**Exercise description**
Provide again, from the entries below, every line from the one containing "The image size is (900, 715)." through the one containing "Given: Open the 会员保障 main navigation item", exactly as written, and no other line.

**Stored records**
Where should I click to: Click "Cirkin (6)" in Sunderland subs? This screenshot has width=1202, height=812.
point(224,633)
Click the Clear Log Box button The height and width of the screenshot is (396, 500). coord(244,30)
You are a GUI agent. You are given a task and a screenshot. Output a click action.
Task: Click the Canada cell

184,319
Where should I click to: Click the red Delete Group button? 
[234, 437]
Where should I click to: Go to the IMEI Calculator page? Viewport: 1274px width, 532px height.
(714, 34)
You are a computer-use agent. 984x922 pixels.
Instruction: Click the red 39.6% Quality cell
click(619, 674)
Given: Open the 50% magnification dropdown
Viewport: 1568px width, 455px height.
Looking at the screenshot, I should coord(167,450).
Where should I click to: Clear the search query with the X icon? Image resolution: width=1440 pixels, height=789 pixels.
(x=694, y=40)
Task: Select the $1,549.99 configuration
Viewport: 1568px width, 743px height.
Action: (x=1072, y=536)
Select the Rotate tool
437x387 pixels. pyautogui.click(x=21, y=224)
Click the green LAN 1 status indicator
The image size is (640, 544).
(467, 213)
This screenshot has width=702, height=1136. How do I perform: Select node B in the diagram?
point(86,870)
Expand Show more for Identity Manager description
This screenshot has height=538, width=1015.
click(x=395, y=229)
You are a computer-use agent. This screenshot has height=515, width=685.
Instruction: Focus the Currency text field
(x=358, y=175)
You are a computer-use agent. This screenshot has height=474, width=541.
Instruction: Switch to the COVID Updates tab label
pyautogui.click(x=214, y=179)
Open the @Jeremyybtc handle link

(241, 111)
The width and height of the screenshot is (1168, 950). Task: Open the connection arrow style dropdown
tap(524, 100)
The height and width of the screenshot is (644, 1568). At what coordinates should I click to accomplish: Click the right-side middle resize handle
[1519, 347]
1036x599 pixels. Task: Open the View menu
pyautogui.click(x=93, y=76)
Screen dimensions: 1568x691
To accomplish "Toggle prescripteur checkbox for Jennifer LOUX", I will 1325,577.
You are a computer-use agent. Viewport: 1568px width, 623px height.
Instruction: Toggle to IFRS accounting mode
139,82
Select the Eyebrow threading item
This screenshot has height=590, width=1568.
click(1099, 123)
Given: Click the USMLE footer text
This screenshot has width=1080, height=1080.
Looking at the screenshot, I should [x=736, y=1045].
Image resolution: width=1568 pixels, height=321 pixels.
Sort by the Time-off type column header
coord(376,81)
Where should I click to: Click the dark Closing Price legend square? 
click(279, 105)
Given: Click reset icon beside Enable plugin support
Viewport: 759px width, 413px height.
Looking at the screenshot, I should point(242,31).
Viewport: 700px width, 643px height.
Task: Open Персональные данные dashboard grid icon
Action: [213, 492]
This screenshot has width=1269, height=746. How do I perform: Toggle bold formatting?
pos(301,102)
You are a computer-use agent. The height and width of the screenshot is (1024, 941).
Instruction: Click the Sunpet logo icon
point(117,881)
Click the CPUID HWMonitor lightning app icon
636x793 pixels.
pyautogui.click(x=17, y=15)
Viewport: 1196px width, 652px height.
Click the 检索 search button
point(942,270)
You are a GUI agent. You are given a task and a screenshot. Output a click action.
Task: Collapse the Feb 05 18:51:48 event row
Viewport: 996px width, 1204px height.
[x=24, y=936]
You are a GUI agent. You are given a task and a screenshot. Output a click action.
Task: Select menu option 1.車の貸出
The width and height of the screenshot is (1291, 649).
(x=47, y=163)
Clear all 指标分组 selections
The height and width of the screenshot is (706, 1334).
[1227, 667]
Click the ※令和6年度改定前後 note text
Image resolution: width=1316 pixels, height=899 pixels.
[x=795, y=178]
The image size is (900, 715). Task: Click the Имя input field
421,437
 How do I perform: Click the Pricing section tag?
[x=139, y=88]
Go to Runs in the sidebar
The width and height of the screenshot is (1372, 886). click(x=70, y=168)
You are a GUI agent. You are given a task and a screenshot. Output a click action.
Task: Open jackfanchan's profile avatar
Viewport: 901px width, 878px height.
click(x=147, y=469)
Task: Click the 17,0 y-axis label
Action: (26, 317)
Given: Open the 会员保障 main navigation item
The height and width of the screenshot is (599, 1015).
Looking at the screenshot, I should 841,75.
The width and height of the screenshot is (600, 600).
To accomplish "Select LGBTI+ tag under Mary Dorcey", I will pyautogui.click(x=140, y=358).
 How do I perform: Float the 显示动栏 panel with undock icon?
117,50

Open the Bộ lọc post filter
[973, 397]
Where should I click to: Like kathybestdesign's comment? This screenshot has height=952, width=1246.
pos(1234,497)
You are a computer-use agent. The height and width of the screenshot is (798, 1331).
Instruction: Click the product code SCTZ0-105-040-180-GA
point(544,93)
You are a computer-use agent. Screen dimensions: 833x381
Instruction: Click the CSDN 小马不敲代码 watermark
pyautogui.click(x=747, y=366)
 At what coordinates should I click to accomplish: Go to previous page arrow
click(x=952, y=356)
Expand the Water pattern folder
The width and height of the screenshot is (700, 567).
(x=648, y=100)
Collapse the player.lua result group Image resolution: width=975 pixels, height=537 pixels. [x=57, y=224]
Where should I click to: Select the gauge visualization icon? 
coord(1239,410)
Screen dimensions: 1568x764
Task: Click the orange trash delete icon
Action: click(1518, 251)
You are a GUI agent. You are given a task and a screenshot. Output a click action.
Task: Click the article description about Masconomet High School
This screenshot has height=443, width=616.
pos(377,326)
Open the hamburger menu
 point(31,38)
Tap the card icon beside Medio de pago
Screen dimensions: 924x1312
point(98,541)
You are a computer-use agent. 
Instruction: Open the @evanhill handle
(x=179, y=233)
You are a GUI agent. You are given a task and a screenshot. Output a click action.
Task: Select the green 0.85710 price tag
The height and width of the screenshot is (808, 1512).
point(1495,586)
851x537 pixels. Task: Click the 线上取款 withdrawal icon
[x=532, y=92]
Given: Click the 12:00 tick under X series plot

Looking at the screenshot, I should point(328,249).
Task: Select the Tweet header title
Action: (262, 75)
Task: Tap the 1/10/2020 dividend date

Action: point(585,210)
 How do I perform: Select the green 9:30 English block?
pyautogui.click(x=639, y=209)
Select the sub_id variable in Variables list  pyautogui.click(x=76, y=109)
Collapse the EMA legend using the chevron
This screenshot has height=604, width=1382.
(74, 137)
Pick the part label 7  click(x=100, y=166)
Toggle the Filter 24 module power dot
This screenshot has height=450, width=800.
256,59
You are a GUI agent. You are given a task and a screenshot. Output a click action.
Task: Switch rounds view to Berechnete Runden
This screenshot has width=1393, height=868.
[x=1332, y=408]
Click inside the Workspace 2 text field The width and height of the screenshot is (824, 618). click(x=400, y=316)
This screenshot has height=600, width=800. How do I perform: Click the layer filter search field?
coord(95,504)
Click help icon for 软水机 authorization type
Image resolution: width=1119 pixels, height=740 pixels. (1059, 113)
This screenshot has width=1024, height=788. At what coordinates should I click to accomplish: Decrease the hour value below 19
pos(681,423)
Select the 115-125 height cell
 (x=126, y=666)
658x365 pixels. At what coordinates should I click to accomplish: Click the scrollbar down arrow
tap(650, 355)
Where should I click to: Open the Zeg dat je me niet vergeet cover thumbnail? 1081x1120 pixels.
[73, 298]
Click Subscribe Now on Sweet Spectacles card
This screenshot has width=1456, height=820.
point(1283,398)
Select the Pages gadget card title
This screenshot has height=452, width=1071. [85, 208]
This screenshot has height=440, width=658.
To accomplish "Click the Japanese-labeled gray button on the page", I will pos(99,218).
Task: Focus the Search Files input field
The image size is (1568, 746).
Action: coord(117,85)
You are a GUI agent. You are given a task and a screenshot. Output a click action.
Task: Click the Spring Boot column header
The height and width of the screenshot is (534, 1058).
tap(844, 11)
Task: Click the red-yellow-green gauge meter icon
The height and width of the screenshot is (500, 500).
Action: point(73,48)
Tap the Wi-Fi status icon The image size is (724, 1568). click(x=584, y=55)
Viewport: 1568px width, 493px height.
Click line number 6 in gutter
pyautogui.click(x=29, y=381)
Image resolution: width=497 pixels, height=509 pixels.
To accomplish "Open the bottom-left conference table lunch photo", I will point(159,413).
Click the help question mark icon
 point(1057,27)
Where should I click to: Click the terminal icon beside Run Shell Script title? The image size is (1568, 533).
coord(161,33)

**Problem solution**
The image size is (900, 715). Task: Click the Имя input field
421,437
 How do I perform: Click the Pricing section tag?
[x=139, y=88]
Go to Runs in the sidebar
The width and height of the screenshot is (1372, 886). click(x=70, y=168)
You are a GUI agent. You are given a task and a screenshot. Output a click action.
Task: Open jackfanchan's profile avatar
Viewport: 901px width, 878px height.
click(x=147, y=469)
Task: Click the 17,0 y-axis label
Action: (26, 317)
Given: Open the 会员保障 main navigation item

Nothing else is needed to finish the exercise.